The great thing about onesies, is that they're a very workable cotton
fabric, and there really isn't any hemming necessary to turn a couple
of onesies that fit at five months into a couple of shirts that fit
eight months. Simply cut them off right at the leg holes, and gently
pull the material around the edges so that it rolls a tiny bit. This
way there are no exposed threads for baby to pull at or chew on. The
same can apply to footsie pajamas. By simply snipping off the feet,
you can easily get another month's wear out of the sleepwear.
Adding extra buttons to overalls or snappy shirts makes them naturally
grow with your child. Perhaps one of the best investments a new mother
can make is in a mid-priced sewing machine. This makes alterations and
additions a breeze, and gives you a new hobby for when baby naps (Just
make sure there is enough wall between you and the crib so that the
whirring of the machine doesn't make undue stress for you!)

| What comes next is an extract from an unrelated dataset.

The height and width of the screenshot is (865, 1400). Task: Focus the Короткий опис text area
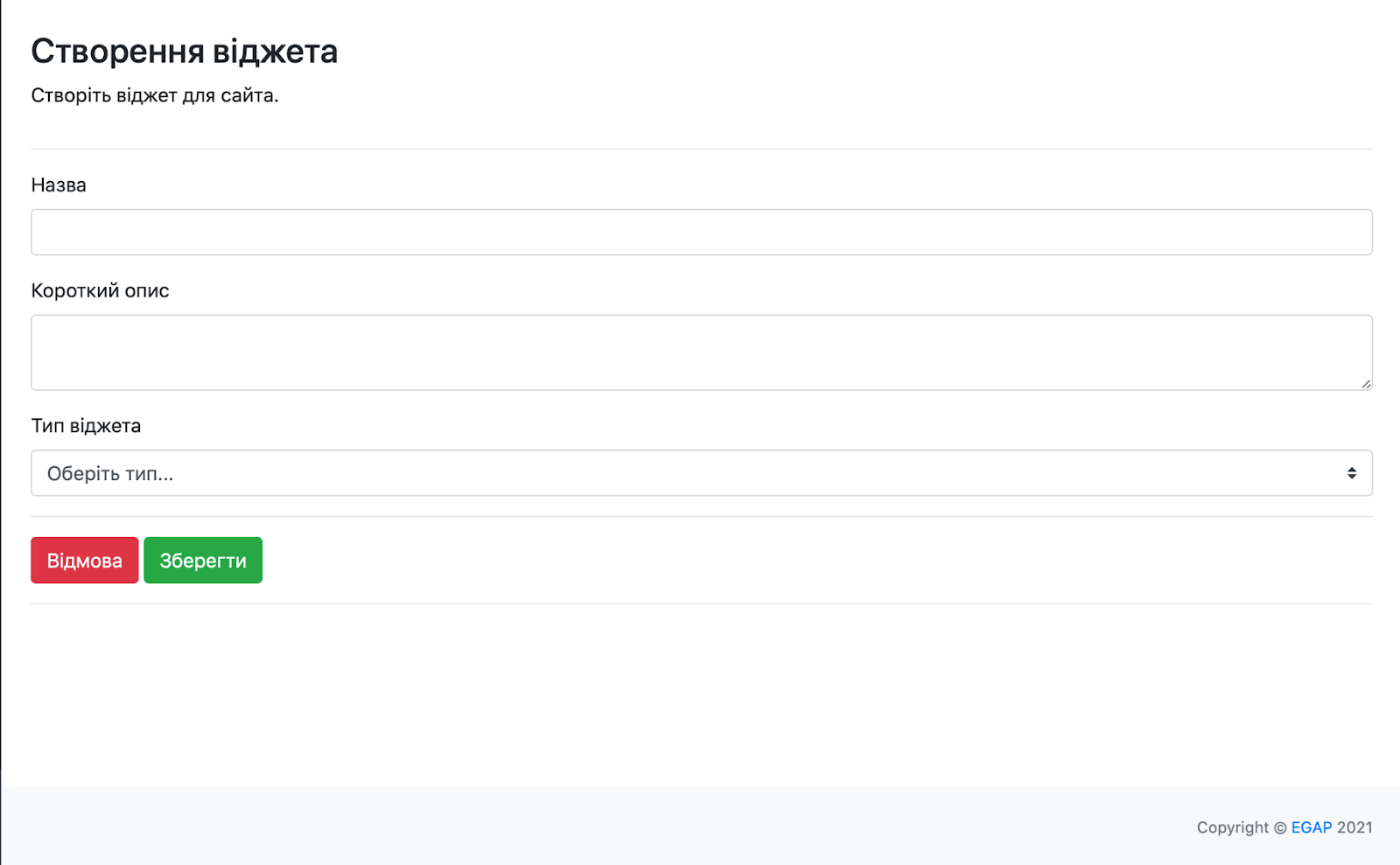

Things like adding extra material to the bottom of a dress or skirt
be done in just minutes, as can letting out the hem of a pair of jeans
or overalls. Buying clothes initially that are mid-priced and made of
a cotton material with a lot of elastic and snaps makes transitions
much easier. Shoes are always going to be a problem, but buying a
canvas sneaker in the spring can convert into a mule for summer wear,
as long as the baby is not walking yet. Socks without built in heels
is key—that way the baby can grow a little bit longer in the socks.
Also, even though socks with ducks and elephants are cute, sticking
to a plain color can help extend the life of individual socks if one
gets lost. In the summer a grey or white sock is less likely to irritate
a sweaty baby's sensitive skin because they don’t contain dyes.
Think of ways that you would extend the life of your own clothes.
T-shirts that come three to a pack can easily be downgraded to rags
or dust cloths. Jeans and pants that have become worn or are too short
can be cut and hemmed for summer shorts. Sweaters can become blankies.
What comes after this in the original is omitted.